Most of we rightists aren't actually that stupid or unreasonable – we fully appreciate that being in a coalition with a pack of conscienceless, left-wing, benefit-loving, multiculti Euro-sluts like the Lib-Dems tends to limit one’s options. We hear you, Dave. We hear your concern, we get your message. But the problem is that you seem to share the Lib-Dems’ instincts rather than ours. You think mass immigration is a good thing, because it’s good for business, and you and your family and your friends don’t have to suffer any of the consequences – overwhelmed hospitals, over-crowded schools, housing shortages, the loss of national identity etc. You’re above all that, just as you’re rich enough to remain unaffected by the derisory returns we pensioners have suffered on our meagre savings: the loss of a few thousand quid a year matters to us in a way you can barely imagine. You assume that we’ll forgive you for that because good times are just around the corner – but we won’t forget that you sacrificed the interests of those who had scrimped and saved and gone without luxuries in order to put money aside for their old age so they didn’t have to rely on the state, and instead decided to help those who spent every penny they earned when times were good and consequently got themselves into debt – in other words, you've encouraged people to behave in the way that got this country into an economic mess in the first place.

Your problem is that you imagine that we turncoats – as you did – supported the Tories because it was in our interests to do so, rather than because (at least during Mrs. Thatcher’s glorious reign) the Party embodied political principles with which we instinctively agreed. You, Dave, don’t really do political principles, do you? That’s why you perform so well in the bully-boy college debating society atmosphere of the House of Commons, or when asked to defend this or that specific policy – but perform poorly when a toothless old inquistor like Jeremy Paxman scratches away at your veneer to find out which political principles lie beneath it. Goodness, how unconvincing you sound then!

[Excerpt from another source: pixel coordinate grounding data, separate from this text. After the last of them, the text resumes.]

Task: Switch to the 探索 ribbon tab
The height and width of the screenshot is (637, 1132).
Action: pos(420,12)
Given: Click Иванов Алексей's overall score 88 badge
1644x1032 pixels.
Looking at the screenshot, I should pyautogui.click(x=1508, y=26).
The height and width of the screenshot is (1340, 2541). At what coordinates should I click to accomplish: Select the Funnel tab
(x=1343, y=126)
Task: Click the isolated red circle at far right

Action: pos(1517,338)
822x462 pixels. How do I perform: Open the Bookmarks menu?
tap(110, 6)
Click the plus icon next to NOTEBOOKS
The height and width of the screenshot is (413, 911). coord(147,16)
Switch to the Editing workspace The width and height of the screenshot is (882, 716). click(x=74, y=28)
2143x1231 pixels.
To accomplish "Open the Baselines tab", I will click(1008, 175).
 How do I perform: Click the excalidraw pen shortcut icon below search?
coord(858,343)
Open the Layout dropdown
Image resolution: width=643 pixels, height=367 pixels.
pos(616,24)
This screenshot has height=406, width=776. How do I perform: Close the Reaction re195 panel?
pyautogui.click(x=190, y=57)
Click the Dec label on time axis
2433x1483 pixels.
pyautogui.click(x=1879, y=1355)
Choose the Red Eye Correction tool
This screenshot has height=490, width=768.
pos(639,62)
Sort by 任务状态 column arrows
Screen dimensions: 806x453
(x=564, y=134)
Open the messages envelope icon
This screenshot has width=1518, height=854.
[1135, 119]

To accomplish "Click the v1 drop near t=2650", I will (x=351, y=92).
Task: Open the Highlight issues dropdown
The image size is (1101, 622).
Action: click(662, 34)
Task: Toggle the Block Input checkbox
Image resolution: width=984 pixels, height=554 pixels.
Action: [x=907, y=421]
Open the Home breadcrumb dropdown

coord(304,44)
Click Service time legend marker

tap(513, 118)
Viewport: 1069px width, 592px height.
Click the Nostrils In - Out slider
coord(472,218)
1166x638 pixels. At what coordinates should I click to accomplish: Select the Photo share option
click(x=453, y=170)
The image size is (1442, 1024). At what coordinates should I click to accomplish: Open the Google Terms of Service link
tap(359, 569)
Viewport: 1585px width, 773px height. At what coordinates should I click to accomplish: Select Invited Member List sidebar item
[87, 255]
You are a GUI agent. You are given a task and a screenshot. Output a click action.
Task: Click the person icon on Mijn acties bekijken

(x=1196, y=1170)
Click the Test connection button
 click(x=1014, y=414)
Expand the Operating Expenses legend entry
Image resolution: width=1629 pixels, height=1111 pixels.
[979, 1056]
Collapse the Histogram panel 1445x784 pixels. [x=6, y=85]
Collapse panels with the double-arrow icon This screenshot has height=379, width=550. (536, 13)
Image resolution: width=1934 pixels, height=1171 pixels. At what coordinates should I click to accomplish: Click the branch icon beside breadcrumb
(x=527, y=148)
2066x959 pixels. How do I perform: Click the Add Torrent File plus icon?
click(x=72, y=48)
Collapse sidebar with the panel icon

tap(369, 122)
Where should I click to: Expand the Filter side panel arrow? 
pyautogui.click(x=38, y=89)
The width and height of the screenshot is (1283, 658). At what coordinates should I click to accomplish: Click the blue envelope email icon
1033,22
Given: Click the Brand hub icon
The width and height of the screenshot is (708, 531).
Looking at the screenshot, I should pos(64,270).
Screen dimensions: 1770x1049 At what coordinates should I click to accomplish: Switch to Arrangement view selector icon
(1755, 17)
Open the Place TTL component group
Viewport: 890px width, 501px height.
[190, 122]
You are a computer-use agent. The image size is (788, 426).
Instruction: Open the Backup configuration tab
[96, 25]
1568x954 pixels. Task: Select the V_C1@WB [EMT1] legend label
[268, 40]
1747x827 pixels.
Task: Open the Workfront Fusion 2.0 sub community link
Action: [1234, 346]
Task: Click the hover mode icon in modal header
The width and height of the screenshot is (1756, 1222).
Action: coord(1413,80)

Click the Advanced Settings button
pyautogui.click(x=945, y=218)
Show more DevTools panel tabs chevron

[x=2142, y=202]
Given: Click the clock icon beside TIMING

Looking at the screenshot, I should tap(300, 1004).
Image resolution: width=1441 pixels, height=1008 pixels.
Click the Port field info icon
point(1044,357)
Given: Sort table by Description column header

And it’s that lack of core political beliefs, of an identifiable world-view based on heartfelt principles, that leads you so often to get things wrong. You may indeed have garnered a few more pink votes by championing gay marriage, which was no doubt the only reason you decided to push it through – but the way you introduced it, and the bizarre timing, enraged many of us, and will cost you more votes than you gain by it. When one rogue poll suggested that the Scots might opt for independence after all, you totally lost your bottle and promised the traitorous blighters the earth – and we might all end up paying the price of a Miliband government kept in power by over-excited, puffed-up Jocks strutting around the corridors of Westminster. If you’d had any political principles, you would have refused to promise yet more Danegeld in the form of increased devolution. Consequently, even though the tartan wretches lost by a whopping 10%, they could end holding the balance of power over English voters. How’s that realpolitik approach working out for you?

And, of course, a lack of political principles led you to defenestrate Michael Gove because he was annoying the education blob – and would have led to you demoting Iain Duncan Smith, had he not shown guts by simply teiling you to fuck off.

So, Dave, it’s not that we don’t appreciate your little gifts – including the choice of whether or not to cash in our own pension pots, the recognition of marriage via the tax system, even the meaningless, empty promise not to cut the Armed forces yet further, now that you’ve left this country virtually undefended. Every little helps, and all that. It’s just that it won’t actually help you on polling day, because you’ve spent the last five years demonstrating time and again that, to coin a phrase of Mrs. Thatcher’s, you’re not one us.

By the way, there's an excellent article by Janey Daley in the Sunday Telegraph, "Politics in now a puerile game - and we're not playing along", available here. She and Charles Moore are on such good form currently, I'm astonished they haven't been sacked by the clowns who now control the paper.